Work request - Drop the pictures and repeat exactly from the "Expand the Add Resource dropdown" line down to the last line of the entries below.

=======

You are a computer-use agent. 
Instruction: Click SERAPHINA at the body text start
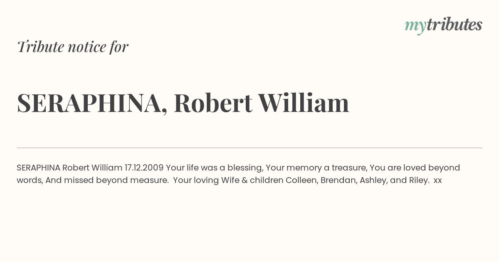pyautogui.click(x=39, y=168)
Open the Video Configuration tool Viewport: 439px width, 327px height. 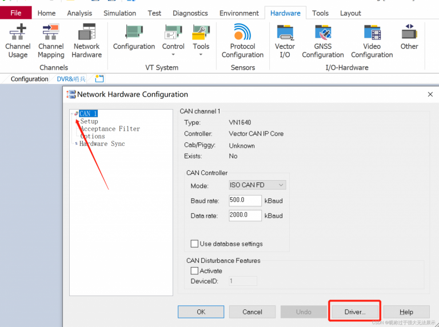tap(372, 41)
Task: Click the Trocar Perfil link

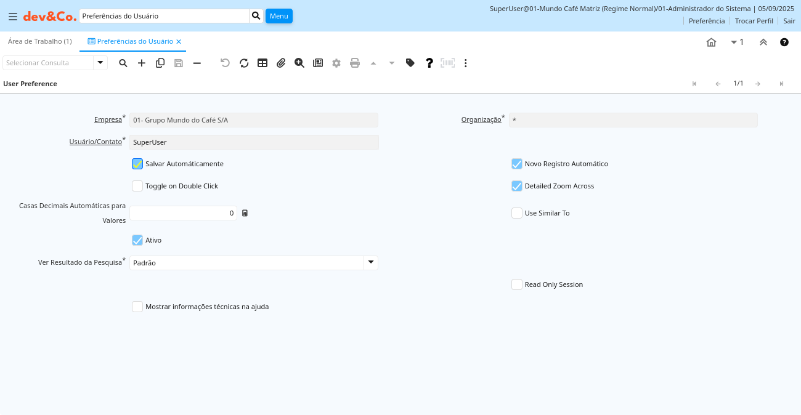Action: (754, 21)
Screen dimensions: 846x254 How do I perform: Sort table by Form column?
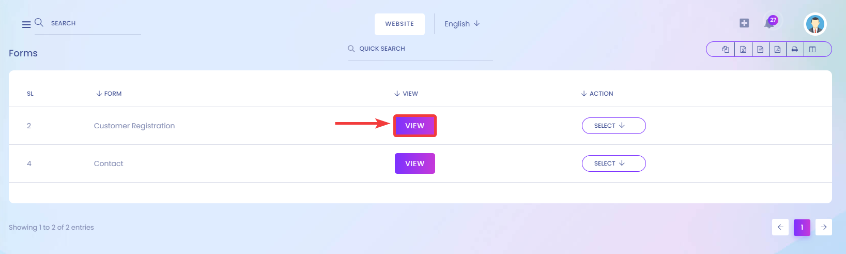point(109,94)
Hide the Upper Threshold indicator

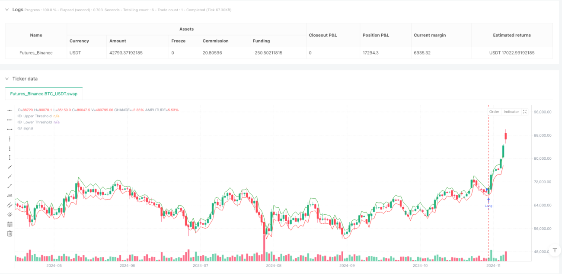(19, 116)
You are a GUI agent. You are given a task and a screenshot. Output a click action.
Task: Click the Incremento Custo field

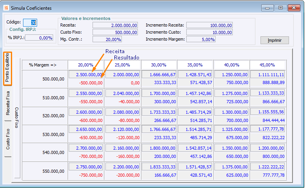(x=209, y=32)
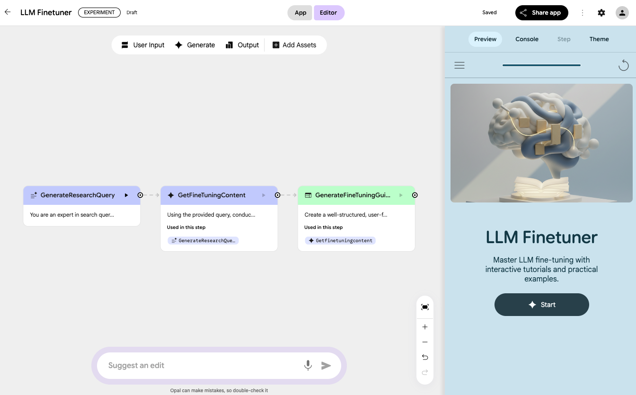
Task: Click the fit-to-screen canvas icon
Action: tap(425, 307)
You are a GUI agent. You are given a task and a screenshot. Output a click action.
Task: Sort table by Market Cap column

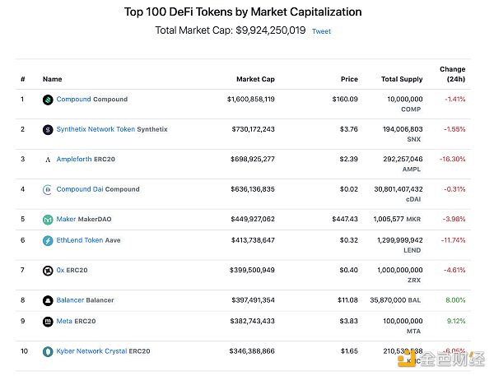click(x=256, y=80)
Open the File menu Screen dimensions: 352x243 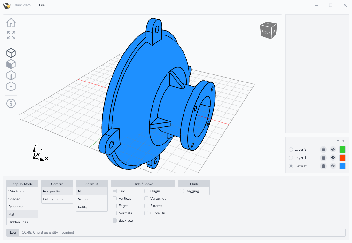pyautogui.click(x=42, y=5)
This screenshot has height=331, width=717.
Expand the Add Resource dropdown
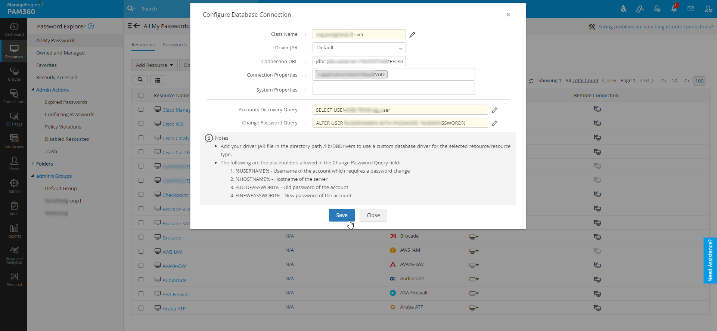click(154, 65)
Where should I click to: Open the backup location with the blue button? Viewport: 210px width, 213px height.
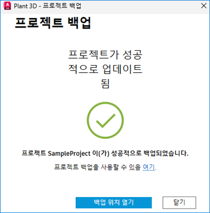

=======

Written response -
Expand the Add Resource dropdown
click(154, 65)
Where should I click to: Open the backup location with the blue button? Viewport: 210px width, 213px height.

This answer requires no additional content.